# TASK TO COMPLETE
All of the data below should be set down again verbatim, without any images.
-------- INPUT DATA --------
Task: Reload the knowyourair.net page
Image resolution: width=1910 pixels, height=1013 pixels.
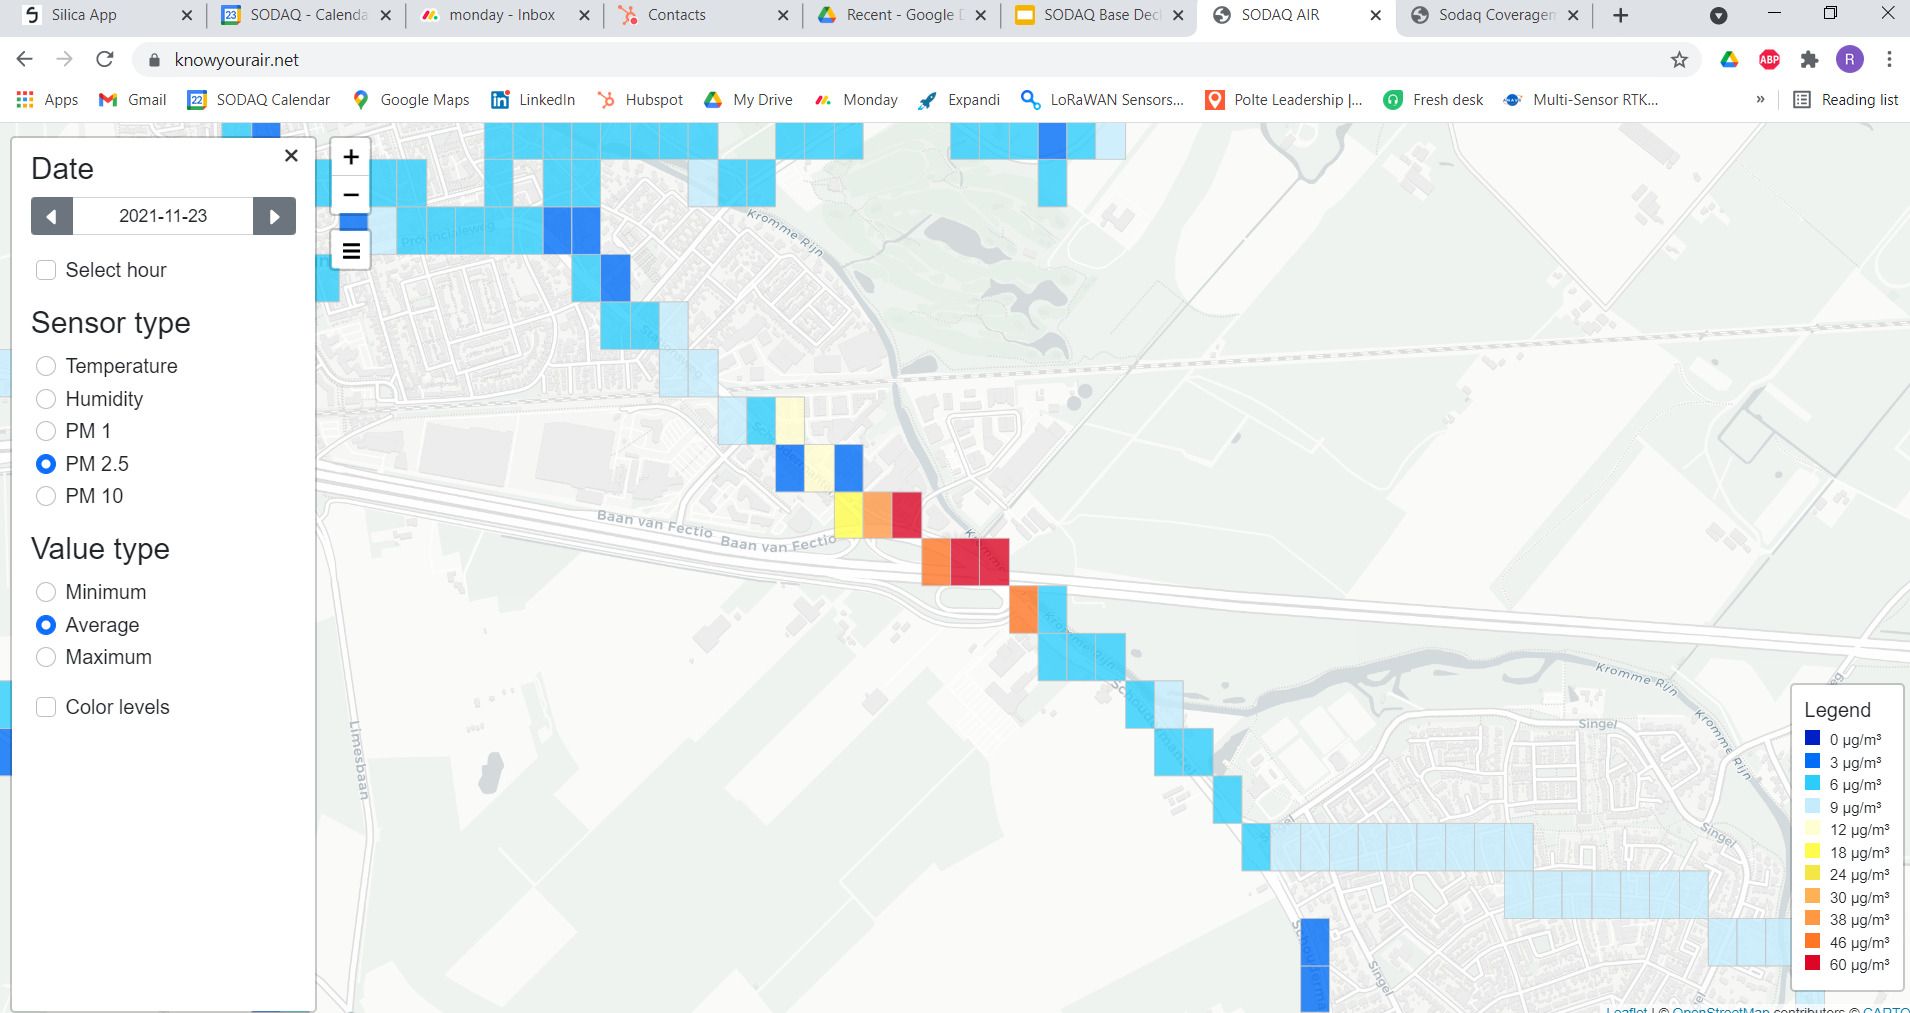Action: click(x=105, y=60)
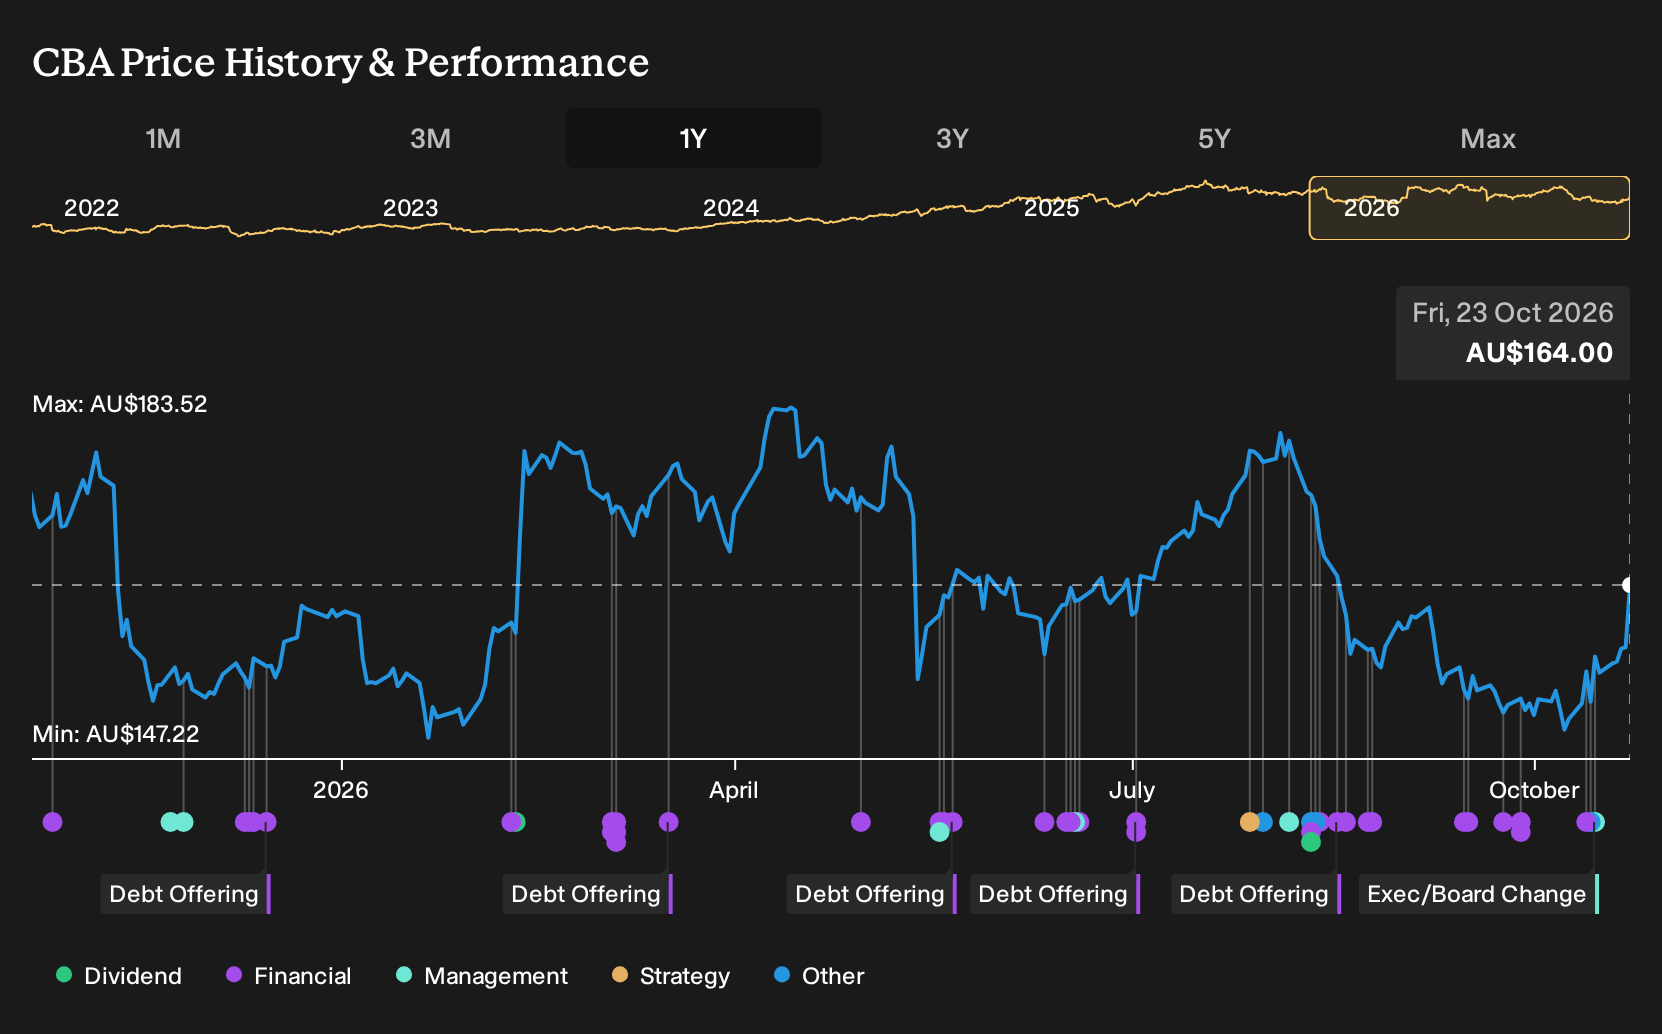The width and height of the screenshot is (1662, 1034).
Task: Click the orange Strategy event marker
Action: pos(1249,822)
--------
# ANSWER BOX
Task: Reload the knowyourair.net page
Image resolution: width=1910 pixels, height=1013 pixels.
Action: click(x=105, y=60)
The width and height of the screenshot is (1662, 1034).
Task: Click the orange Strategy event marker
Action: pos(1249,822)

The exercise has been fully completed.